When the master says, enter into my joy, he is opening a door into his own inner experience, the master does not say, here is your payment, he says, come inside my joy. The reward for faithful work is not the end of work, it is deeper participation in the life of the one you were working for, the promotion confirms this. I will set you over many things, more responsibility, not less, the faithful servant does not get to retire, he gets brought further in and the master calls the five talents a few things. Five talents, 100 years of wages and the master calls it a few things, if a century of human labor is few, then the many things waiting on the other side of faithfulness are beyond anything the servant has the categories to imagine.

The opposite is equally revealing, the third servant is cast into outer darkness, the darkness that is outside, outside the house, outside the table, outside the joy, the servant who chose distance from the master while the master was away, discovers that distance has become permanent, he wanted nothing to do with the master’s work, now he has nothing to do with the master’s joy. Jesus told this parable knowing he was about to leave, within days of speaking these words on the Mount of Olives, he would be arrested, tried, crucified, buried and raised, he would ascend to the father, he would, like the master in the story, go on a long journey and he would leave his followers with something, not silver, something heavier.

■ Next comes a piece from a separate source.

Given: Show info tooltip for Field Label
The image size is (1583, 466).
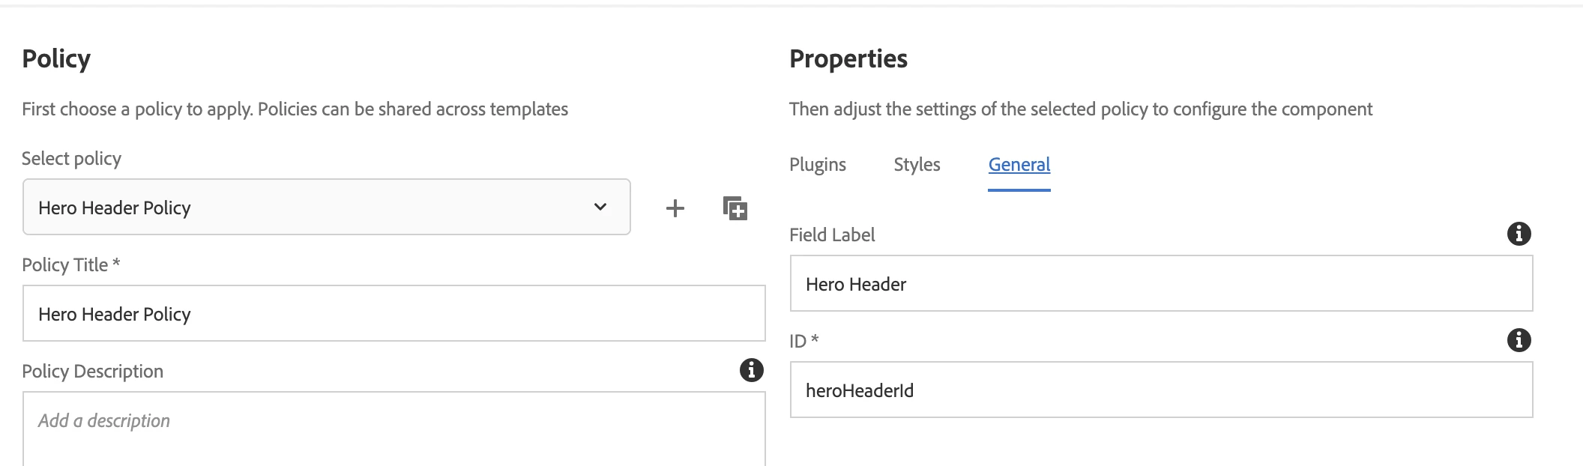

Jesus would leave them with the gospel, with the work of the Kingdom, with the call to make disciples, with the Holy Spirit, with every gift and responsibility that comes with being entrusted by the risen Jesus Christ to carry his mission forward until he returns and the question the parable asks is the question every generation of his followers has had to answer, what will you do with it while he is gone? The interval between the ascension and the return is not a waiting room, it is the trading floor, it is the place where faithfulness either shows up or gets buried and you are in that interval right now.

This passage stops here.